Log Cabin Republicans Win Court Victory in Don’t Ask, Don’t Tell

Six years after initially filing its case, Log Cabin Republicans (LCR) won a legal victory in September when US District Court Judge Virginia Phillips ruled that Don’t Ask, Don’t Tell, the US military’s ban on openly gay service members, was unconstitutional.

The victory expanded on October 12 when Phillips issued a worldwide injunction requiring the military “immediately to suspend and discontinue any investigation, or discharge, separation, or other proceeding, that may have been commenced under the ‘Don’t Ask, Don’t Tell Act.’”

LCR Deputy Executive Director Christian Berle said, “After finding in Log Cabin Republicans v. United States that Don’t Ask, Don’t Tell violates service members’ First and Fifth Amendment rights, a worldwide injunction was the only reasonable solution. These soldiers, sailors, airmen, Marines, and Coast Guardsmen sacrifice so much in defense of our nation and our Constitution. It is imperative that their constitutional freedoms be protected as well.

“This decision is also a victory for all who support a strong national defense. No longer will our military be compelled to discharge service members with valuable skills and experience because of an archaic policy mandating irrational discrimination. The United States is stronger because of this injunction, and Log Cabin Republicans is proud to have brought the case that made it possible.”

The case was filed in 2004, because, according to LCR then, “This country is now fighting two wars, and gay and lesbian members of our Armed Forces are serving their country honorably, and dying on the battlefield, even as the US military officially continues to bar them from service.”

LCR argued that Don’t Ask, Don’t Tell violates a service member’s First Amendment right to free speech and Fifth Amendment right to due process. Phillips agreed.
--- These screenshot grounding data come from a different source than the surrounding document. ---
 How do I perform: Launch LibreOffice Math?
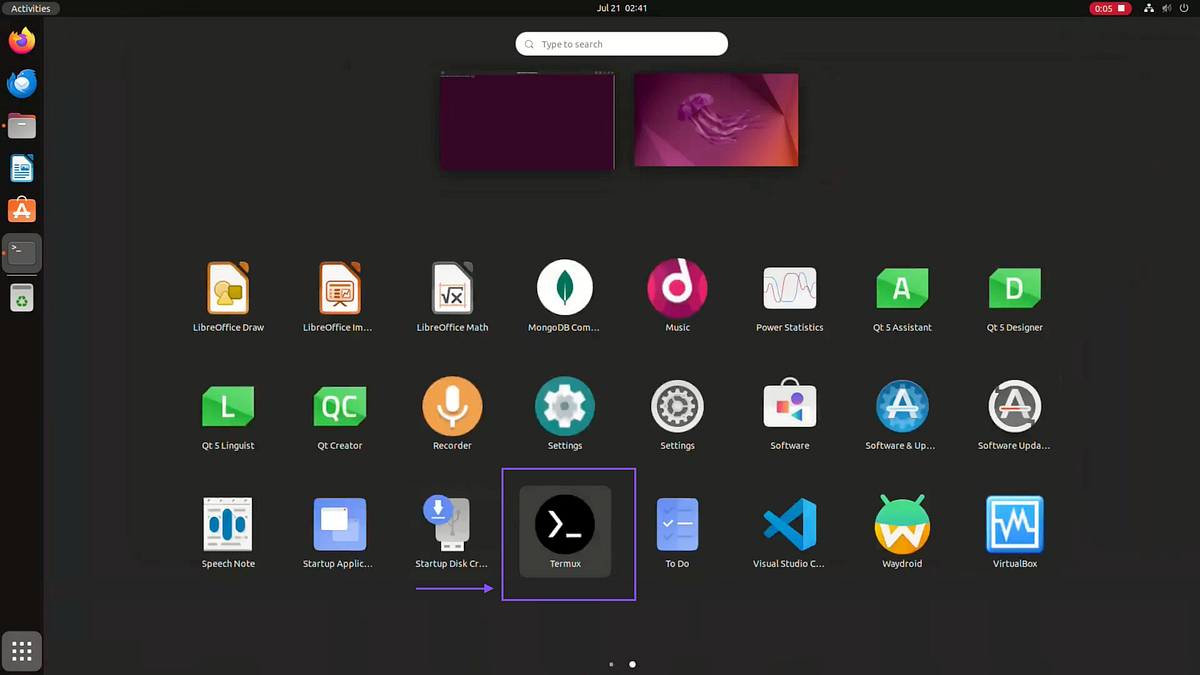click(452, 287)
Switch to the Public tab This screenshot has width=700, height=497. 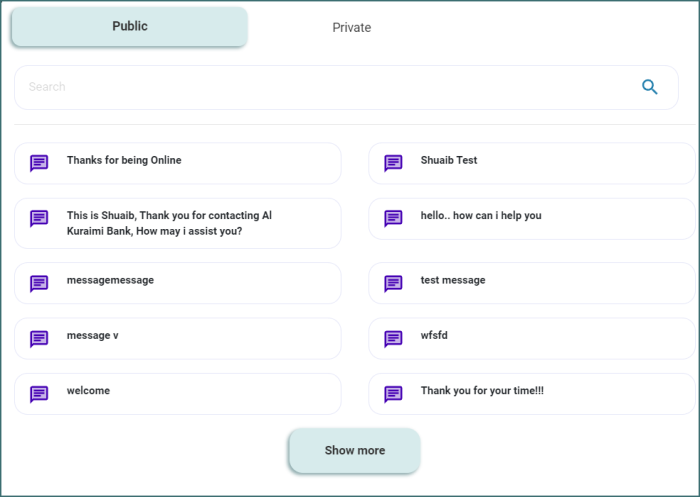coord(129,27)
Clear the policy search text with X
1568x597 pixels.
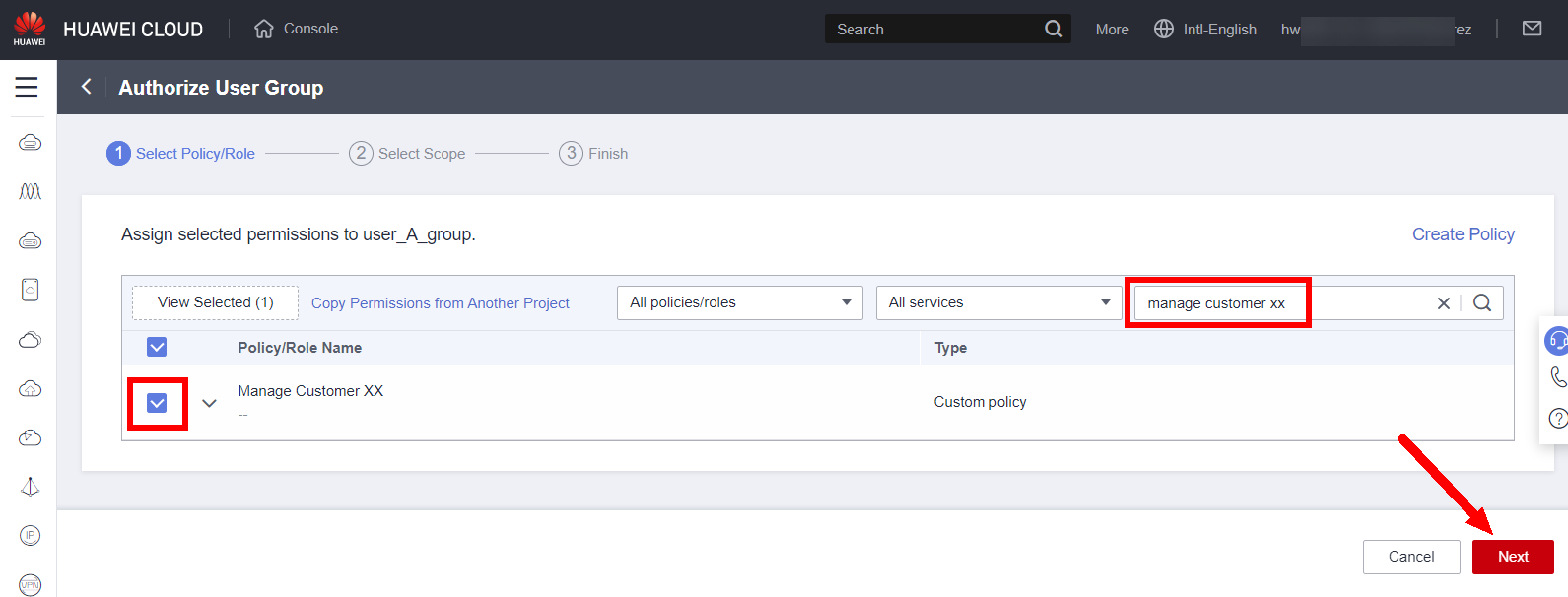pos(1443,303)
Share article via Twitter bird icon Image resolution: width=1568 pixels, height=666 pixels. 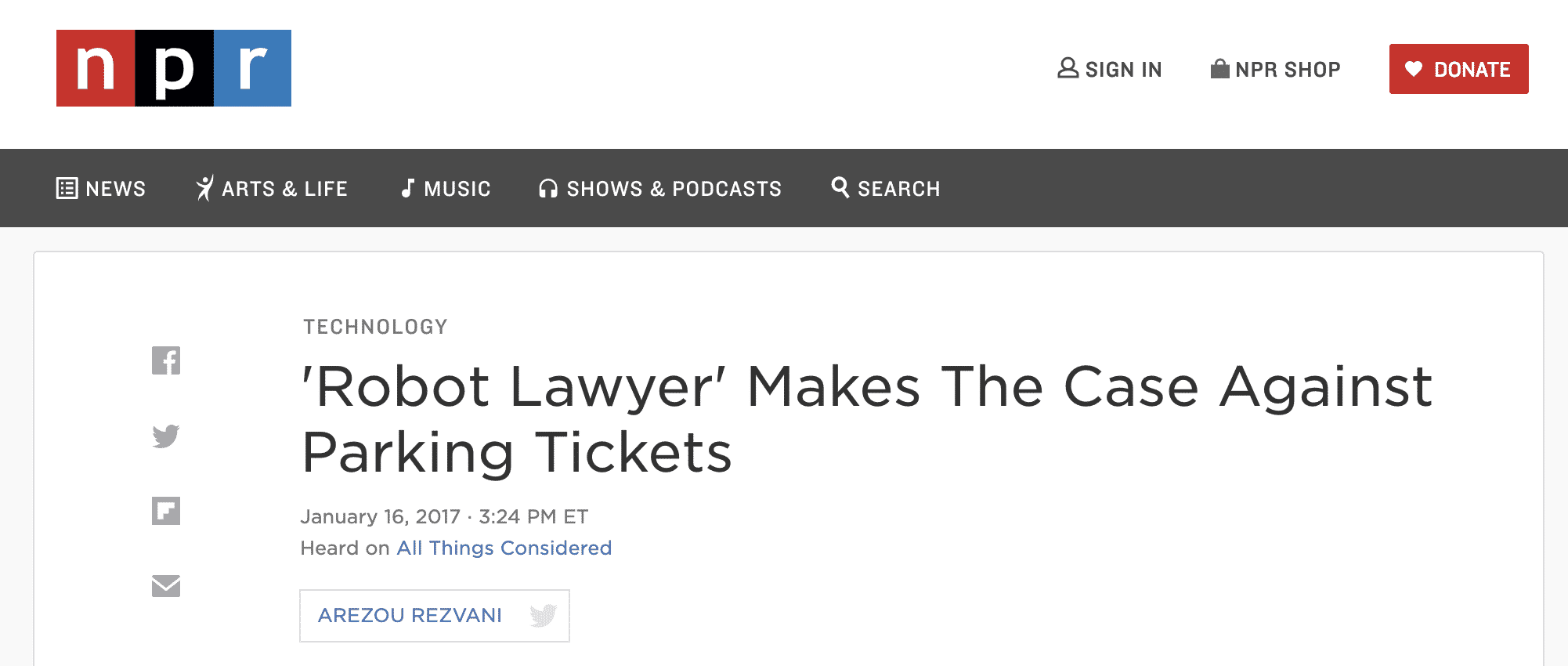pos(166,436)
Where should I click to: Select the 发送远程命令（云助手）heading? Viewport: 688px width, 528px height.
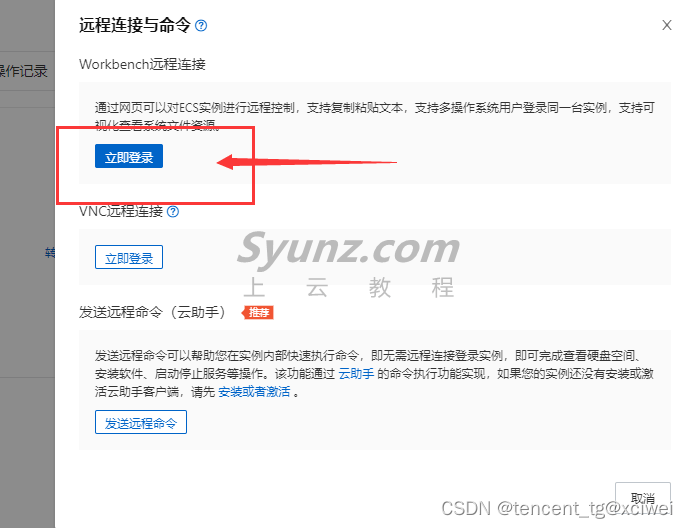153,312
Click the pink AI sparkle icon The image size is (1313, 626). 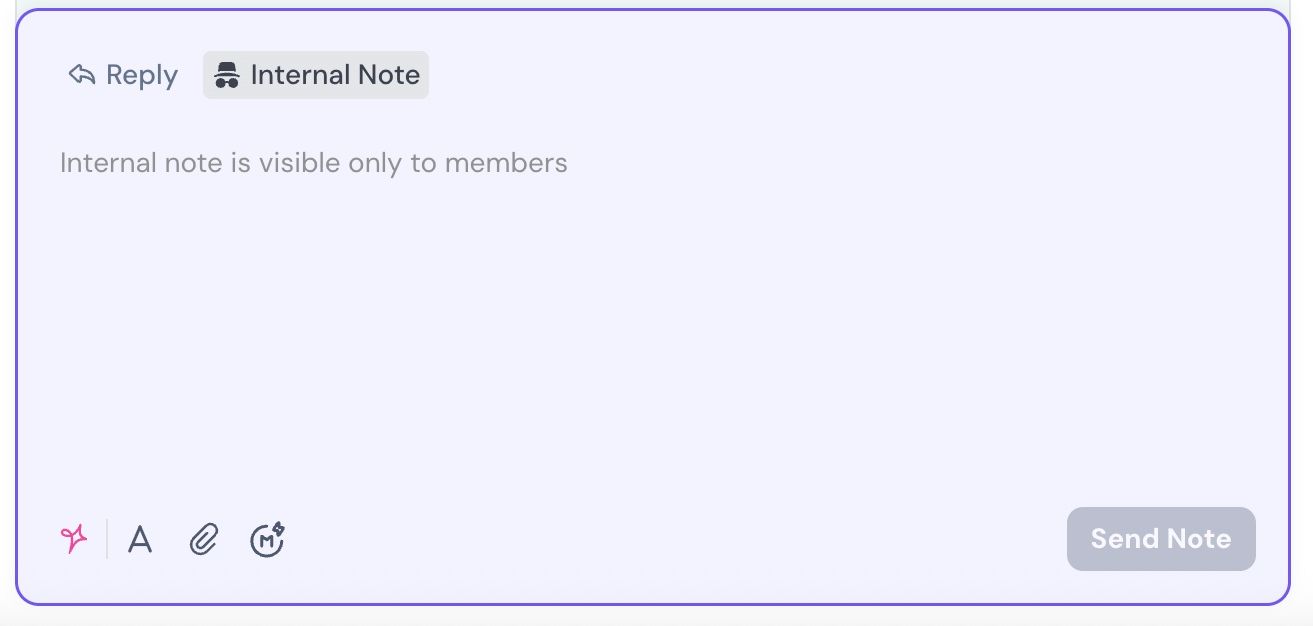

Despite Phillips’s historic ruling, the ban may live on. The US Department of Justice on October 14 asked the Ninth US Circuit Court to Appeals to grant an emergency stay of Phillips’s decision to halt all discharges under the Don’t Ask, Don’t Tell law.

In another case important to the GLBT community, the Department appealed a federal judge’s ruling that a portion of the federal Defense of Marriage Act (DOMA) was unconstitutional.

The department asserted that it has “a long-standing practice of defending federal statutes when they are challenged in court, including by appealing adverse decisions of lower courts.”